4. M. A... est le père d'un enfant de nationalité française, né le 8 décembre 2022, issu de sa relation avec une ressortissante française à laquelle il était lié par un pacte civil de solidarité. S'il exerce l'autorité parentale à l'égard de cet enfant, il est constant qu'il a fait l'objet, le 1er juillet 2022, d'une condamnation à une peine de 4 mois de prison ferme à raison de faits de violence suivis d'incapacité n'excédant pas 8 jours commis sur la mère de son enfant le 29 juin 2022, alors qu'elle était enceinte. Ces faits font suite à un précédent signalement pour des faits similaires commis le 8 octobre 2020 et s'ajoutent à d'autres signalements, auxquels le préfet a fait référence de façon globale dans sa décision, pour détention illégale de stupéfiants, conduite d'un véhicule en ayant fait usage de stupéfiants et sans permis, ainsi que vente illégale à la sauvette. Certes, la mère de son enfant est intervenue à l'appui de la demande qu'il a formulée le 13 février 2024, postérieurement à la décision attaquée, afin d'être relevé de l'interdiction d'entrer en relation avec elle. Le procureur de la République a classé sans suite les faits de violation de la décision judiciaire, résultant de ce que M. A... a été trouvé par les forces de police en compagnie de cette dernière, le 11 février 2023. Toutefois, eu égard à la gravité des faits de violence en cause, le préfet n'a pour autant pas commis d'erreur d'appréciation en estimant que la présence de cet étranger en France constituait une menace pour l'ordre public, justifiant qu'il n'ait pas droit à la délivrance d'un titre de séjour sur le fondement des stipulations de l'article 6 de l'accord franco-algérien, dont M. A... n'avait au demeurant pas sollicité la délivrance. Dès lors, le moyen tiré de ce que la décision portant obligation de quitter le territoire français méconnait ces stipulations doit être écarté.

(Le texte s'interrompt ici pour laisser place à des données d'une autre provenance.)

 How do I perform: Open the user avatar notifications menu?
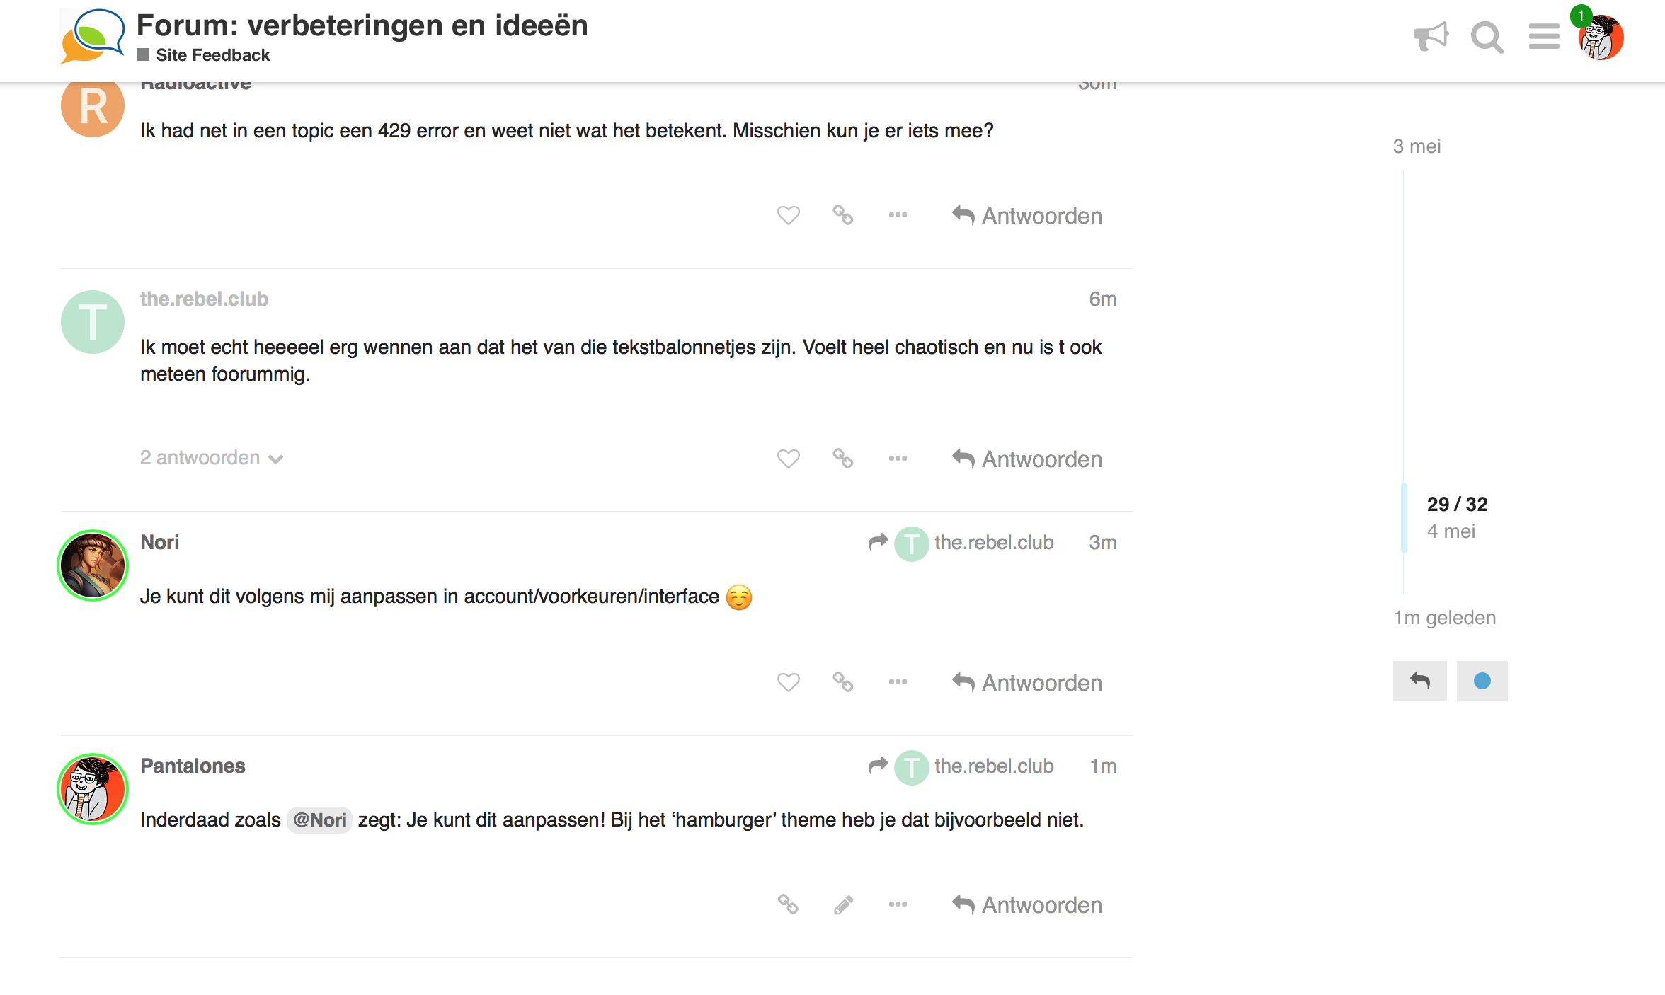[x=1601, y=37]
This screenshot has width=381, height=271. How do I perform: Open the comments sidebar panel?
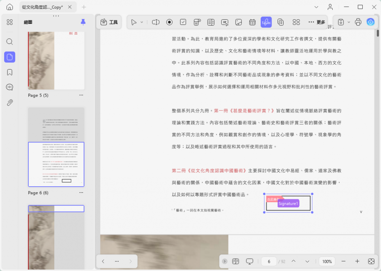point(10,87)
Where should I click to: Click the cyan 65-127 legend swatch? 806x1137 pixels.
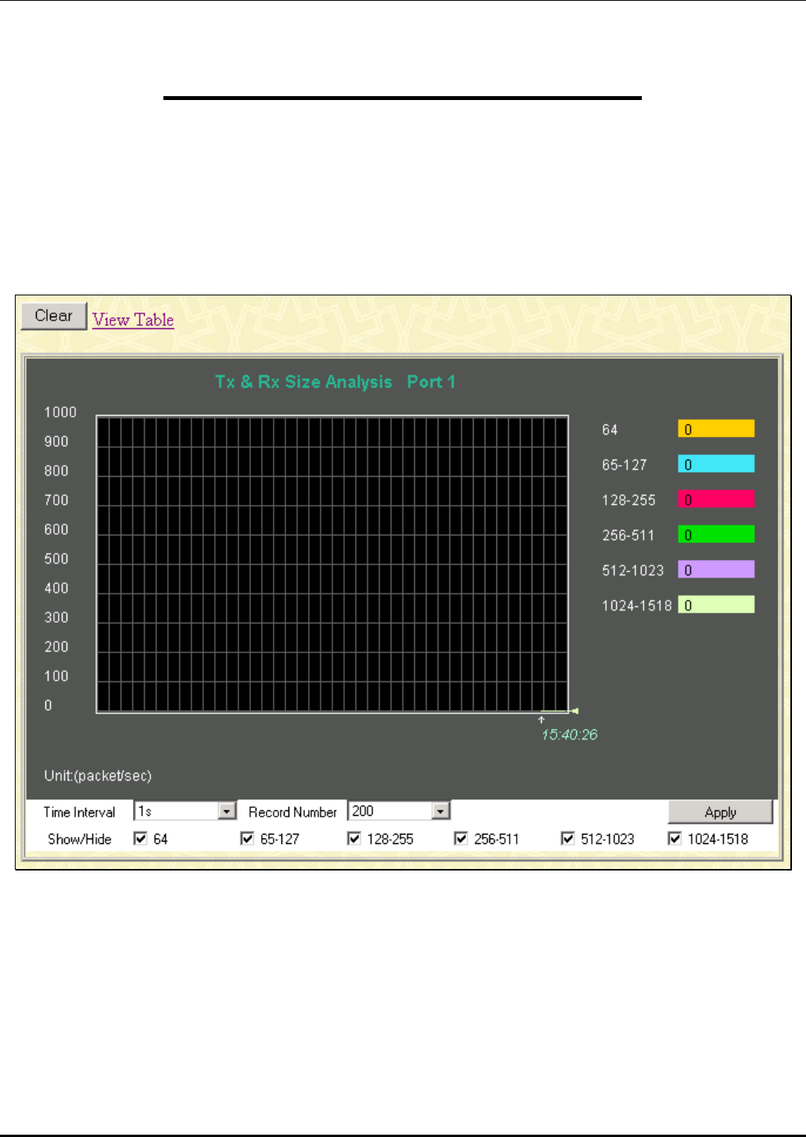point(716,464)
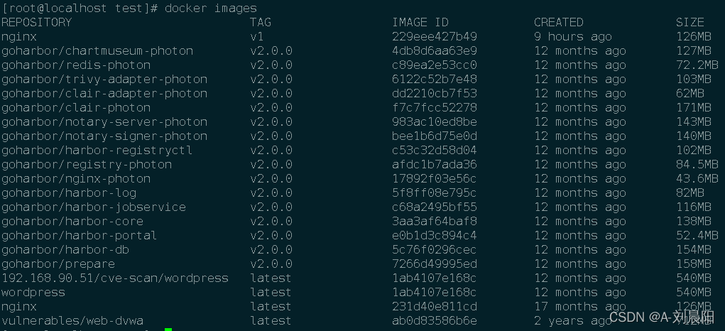Click the SIZE column header
This screenshot has width=725, height=331.
(690, 22)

5. En troisième lieu, aux termes de l'article 8 de la convention européenne de sauvegarde des droits de l'homme et des libertés fondamentales : " 1° Toute personne a droit au respect de sa vie privée et familiale, de son domicile et de sa correspondance ; 2° Il ne peut y avoir ingérence d'une autorité publique dans l'exercice de ce droit que pour autant que cette ingérence est prévue par la loi et qu'elle constitue une mesure qui, dans une société démocratique, est nécessaire à la sécurité nationale, à la sûreté publique, au bien-être économique du pays, à la défense de l'ordre et à la prévention des infractions pénales, à la protection de la santé ou de la morale, ou à la protection des droits et libertés d'autrui ". Aux termes de l'article 3 de la convention internationale relative aux droits de l'enfant : " 1. Dans toutes les décisions qui concernent les enfants, qu'elles soient le fait d'institutions publiques ou privées de protection sociale, des tribunaux, des autorités administratives ou des organes législatifs, l'intérêt supérieur de l'enfant doit être une considération primordiale. / (...) ".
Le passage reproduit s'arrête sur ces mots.